WHAT IS ASKED:
1) The passage on mining lease applications that follows says what sub-section (3) of Section 11 covers. List every matter it names.
2) Summarize the passage on mining lease applications that follows in two sentences.

-- READING TEXT start --

11. Section 10 of the Act provides for applications for prospecting licences or mining leases being made to the State Government by a person interested. Section 11 deals with the preferential right amongst such applicants for the grant of a lease. Sub-section (1) of Section 11 confers a preferential right on a person, who had already been granted a reconnaissance permit or prospecting licence. We are not concerned with that provision in this case. Sub-section (2) of Section 11 provides that in a case where the Government has not notified a particular area in the official gazette as being available, and two or more persons have applied for a mining lease, the applicant whose application was received earlier shall have a preferential right to be considered for grant of a mining lease over the applicant whose application was received later.

According to the proviso, in a case where the State Government had invited applications, all applications received during the period specified for the making of such application and applications which had been received prior to the publication of the notification inviting applications and which are pending, shall be deemed to have been received on the same day for the purpose of assigning priority under sub- section (2). In other words, all applications received until the dead line fixed, had to be considered on the same footing. The further proviso indicates that where such applications are received on the same day, the Government may take into consideration the matters specified in sub-section (3) and may grant the mining lease to such one of the applicants as it may deem fit. Sub-section (3) sets out the matters to be considered. They include, the special knowledge or experience of the applicant, financial resources of the applicant, the nature and quality of the technical staff employed or to be employed by the applicant, the investment which the applicant proposes to make and such other matters as may be prescribed. Sub-section (4) provides that subject to the preferential right available to a reconnaissance permit holder or a prospecting licensee, all applications received pursuant to a notification by the State Government during the period specified in the Notification shall be considered simultaneously as if they all had been received on the same day and the Government had to take into consideration the matters specified in sub-section (3) and grant the lease to such one of the applicants as it deemed fit. Sub-section (5) of Section 11 has particular relevance in respect of the grant to Nava Bharat, since Nava Bharat entered the fray only after this Court had directed that the balance area of 855.476 hectares be allotted to the four applicants other than TISCO that were in the fray at that stage. We think it appropriate to set down here, sub-section (5) of Section 11 with the proviso thereto:

"11(5). Notwithstanding anything contained in sub-section (2), but subject to the provisions of sub-section (1), the State Government may, for any special reasons to be recorded, grant a reconnaissance permit, prospecting licence or mining lease, as the case may be, to an applicant whose application was received later in preference to an applicant whose application was received earlier.

-- READING TEXT end --
-- INFORMATION GIVEN start --

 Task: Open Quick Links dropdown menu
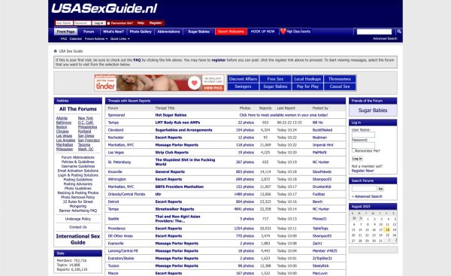pos(120,38)
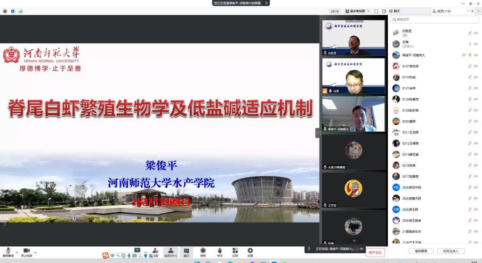Enter full screen mode icon

click(x=377, y=11)
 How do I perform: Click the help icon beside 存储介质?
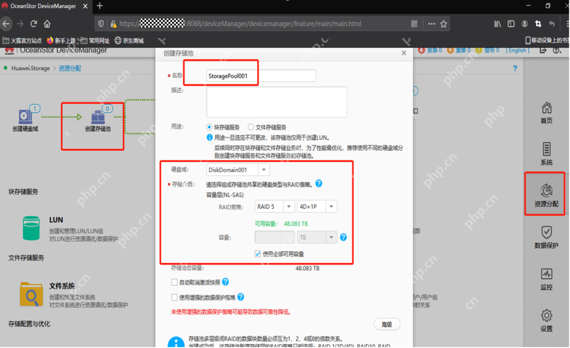[x=318, y=184]
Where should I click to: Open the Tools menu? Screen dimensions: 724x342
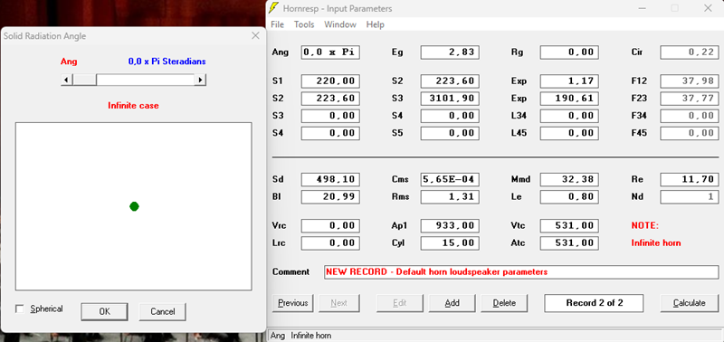304,24
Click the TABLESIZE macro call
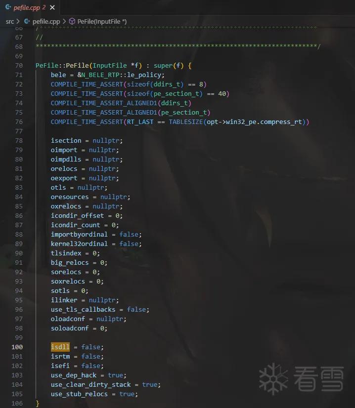355x408 pixels. tap(186, 122)
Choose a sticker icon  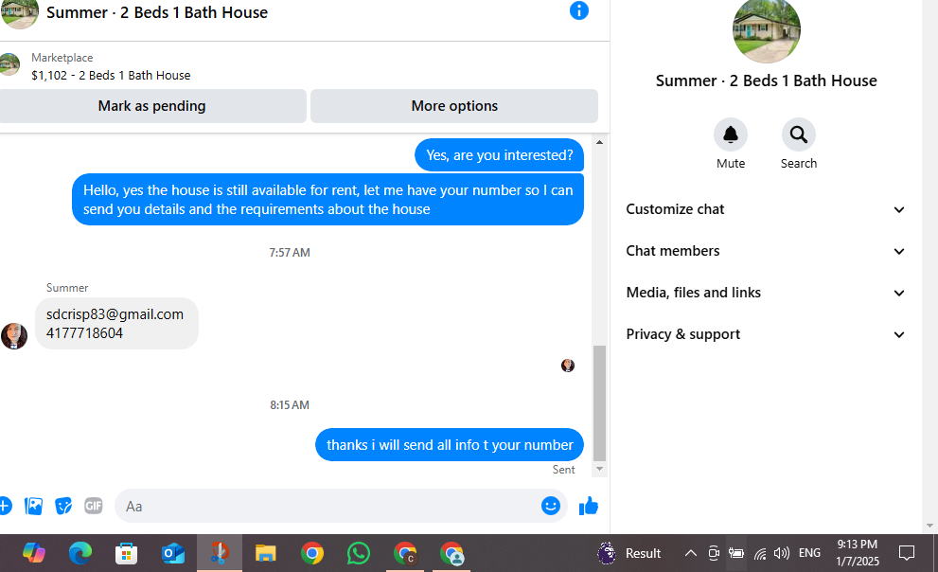63,507
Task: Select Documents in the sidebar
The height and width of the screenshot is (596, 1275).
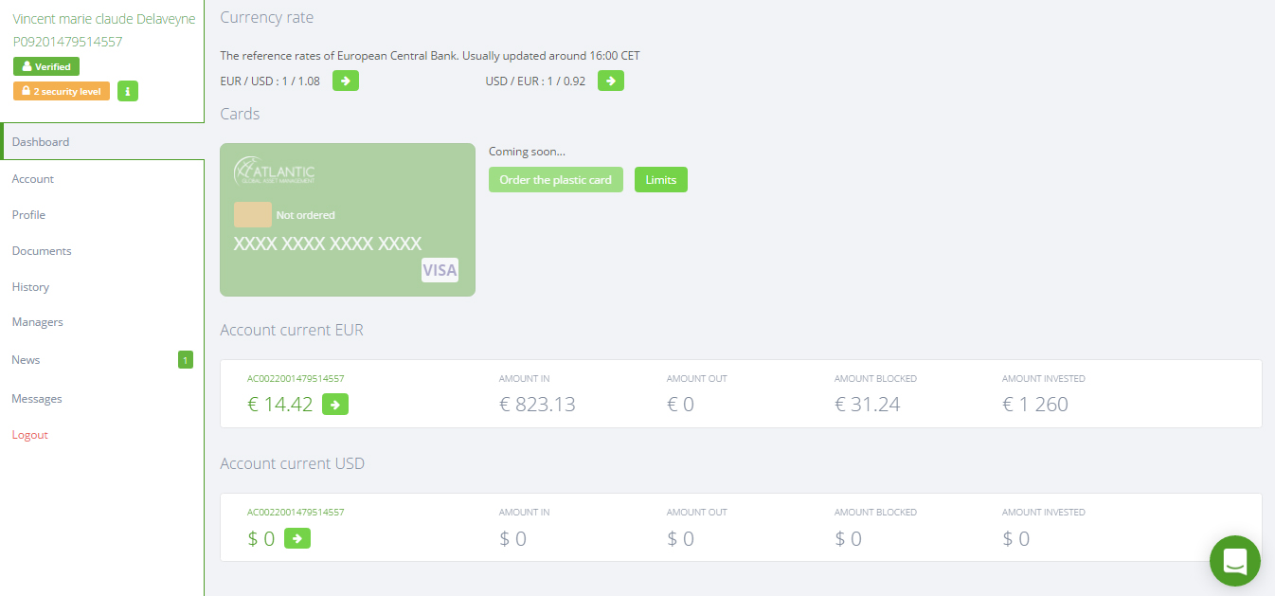Action: pyautogui.click(x=102, y=251)
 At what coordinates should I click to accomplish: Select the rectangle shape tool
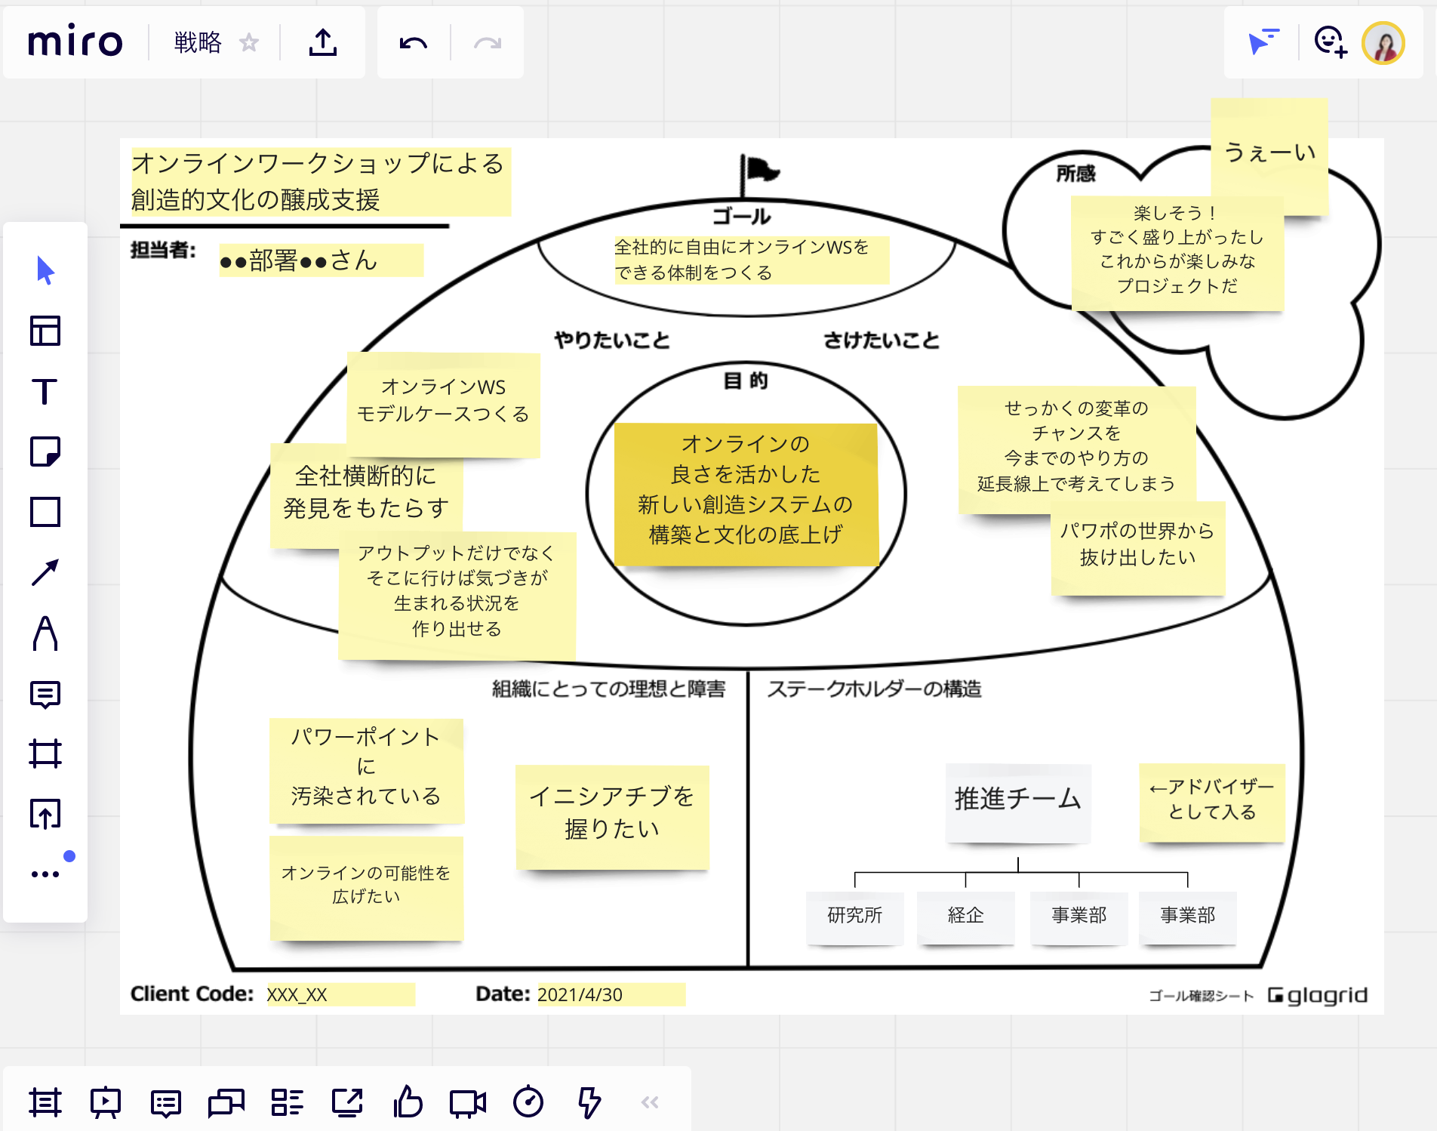point(45,512)
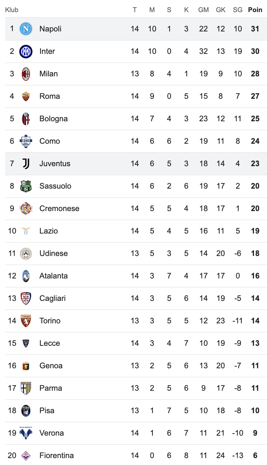
Task: Open the Udinese team name link
Action: [x=54, y=253]
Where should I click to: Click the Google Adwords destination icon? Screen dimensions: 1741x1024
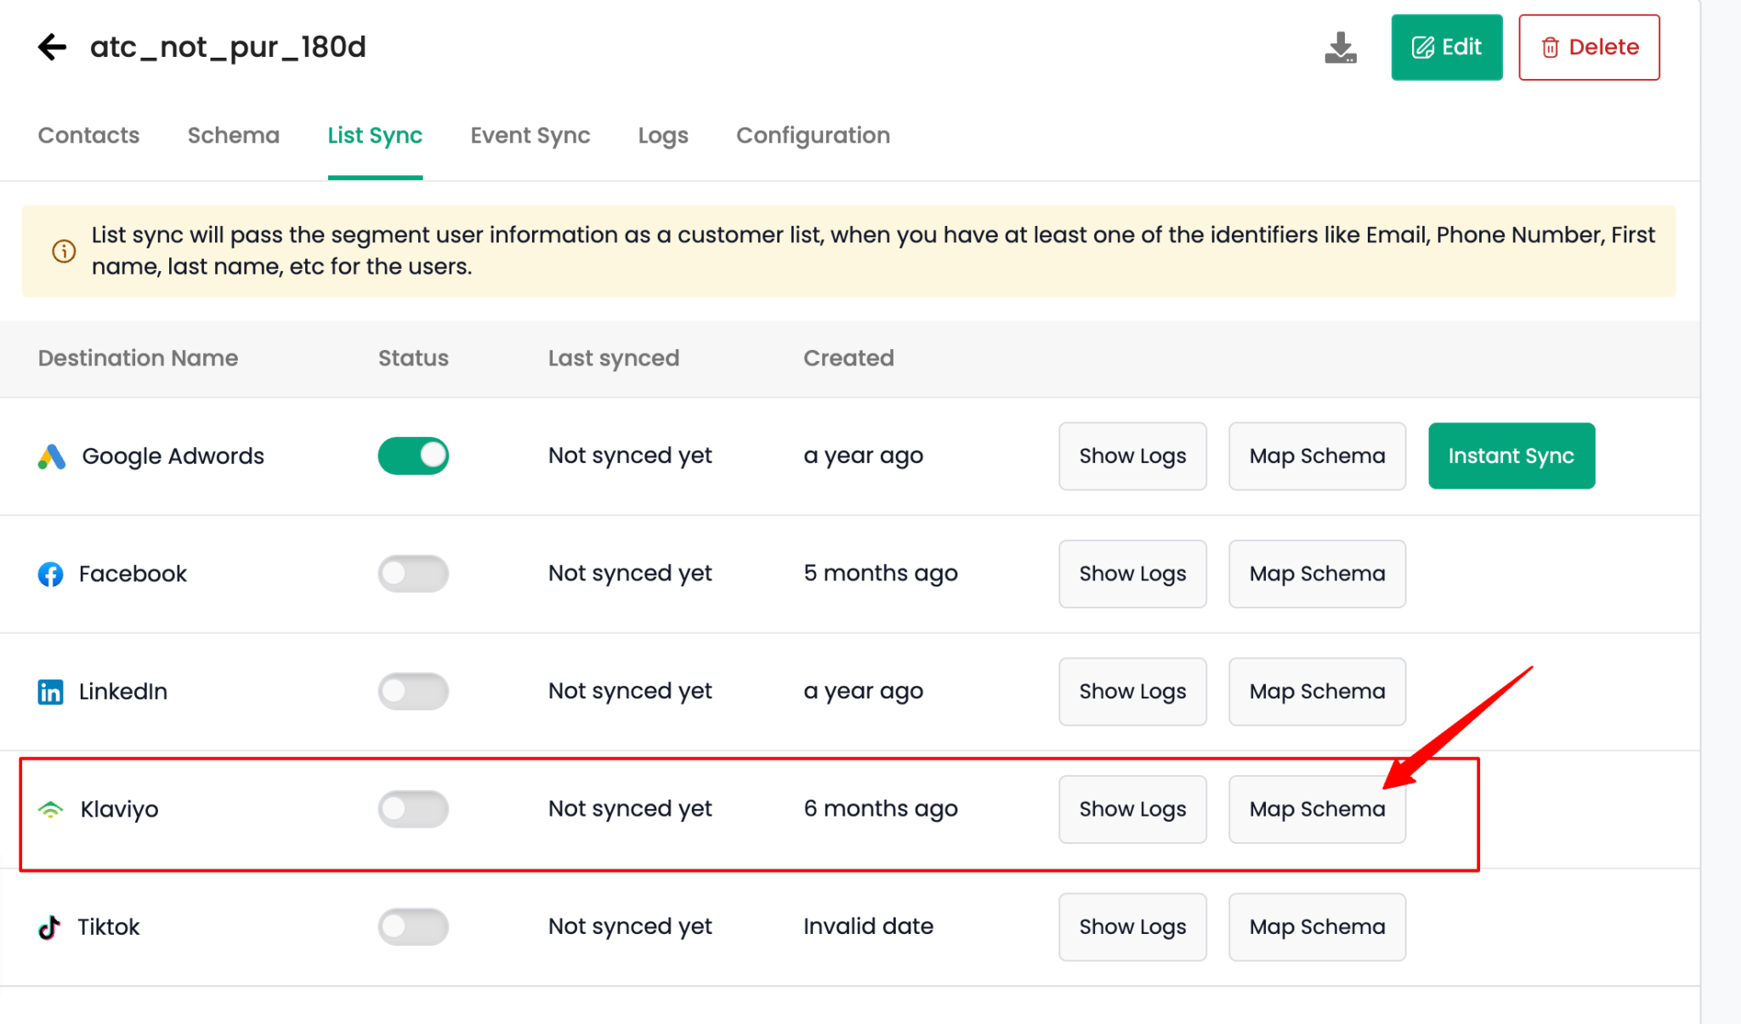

-- INFORMATION GIVEN end --

SOLUTION LIST:
1)
- The special knowledge or experience of the applicant
- The financial resources of the applicant
- The nature and quality of the technical staff employed or to be employed by the applicant
- The investment which the applicant proposes to make
- Such other matters as may be prescribed

2) Section 11 of the Act sets out preferential rights among applicants for a mining lease: generally the earlier application is preferred, but all applications received within a period fixed by a State Government notification are treated as received on the same day and are weighed on matters such as the applicant's experience, finances, technical staff and proposed investment. Sub-section (5), which bears on the grant to Nava Bharat, allows the State Government, for special reasons to be recorded, to prefer a later applicant over an earlier one.